Abstract

Accurate detection of rivers plays a significant role in water conservancy construction and ecological protection, where airborne synthetic aperture radar (SAR) data have already become one of the main sources. However, extracting river information from radar data efficiently and accurately still remains an open problem. The existing methods for detecting rivers are typically based on rivers’ edges, which are easily mixed with those of artificial buildings or farmland. In addition, pixel-based image processing approaches cannot meet the requirement of real-time processing. Inspired by the feature integration and target recognition capabilities of biological vision systems, in this paper, we present a hierarchical method for automated detection of river networks in the high-resolution SAR data using biologically visual saliency modeling.

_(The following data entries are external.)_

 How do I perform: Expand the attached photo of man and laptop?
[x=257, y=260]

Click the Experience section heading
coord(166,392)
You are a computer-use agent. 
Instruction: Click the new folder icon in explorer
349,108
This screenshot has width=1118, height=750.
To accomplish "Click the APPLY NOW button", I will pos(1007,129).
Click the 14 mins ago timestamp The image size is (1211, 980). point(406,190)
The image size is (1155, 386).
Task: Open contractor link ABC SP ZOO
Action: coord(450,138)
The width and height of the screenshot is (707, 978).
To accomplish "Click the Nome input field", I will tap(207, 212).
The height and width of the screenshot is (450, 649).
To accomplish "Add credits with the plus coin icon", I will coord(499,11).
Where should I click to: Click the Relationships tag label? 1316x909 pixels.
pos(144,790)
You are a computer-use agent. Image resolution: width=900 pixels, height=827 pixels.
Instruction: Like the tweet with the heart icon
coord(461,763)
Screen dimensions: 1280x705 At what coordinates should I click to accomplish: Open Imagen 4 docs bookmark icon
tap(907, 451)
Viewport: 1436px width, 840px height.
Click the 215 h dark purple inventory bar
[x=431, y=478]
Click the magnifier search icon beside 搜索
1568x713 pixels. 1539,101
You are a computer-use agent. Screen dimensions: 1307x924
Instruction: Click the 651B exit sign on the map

For effective saliency detection, the original image is first over-segmented into a set of primitive superpixels. A visual feature set is designed to extract a regional feature histogram, which is then quantized based on the optimal parameters learned from the labeled SAR images. Afterward, three saliency measurements based on the specificity of the rivers in the SAR images are proposed to generate a single layer saliency map, i.e., local region contrast, boundary connectivity, and edge density. Finally, by exploiting belief propagation, we propose a multi-layer saliency fusion approach to derive a high-quality saliency map. Extensive experimental results on three airborne SAR image data sets with the ground truth demonstrate that the proposed saliency model consistently outperforms the existing saliency target detection models.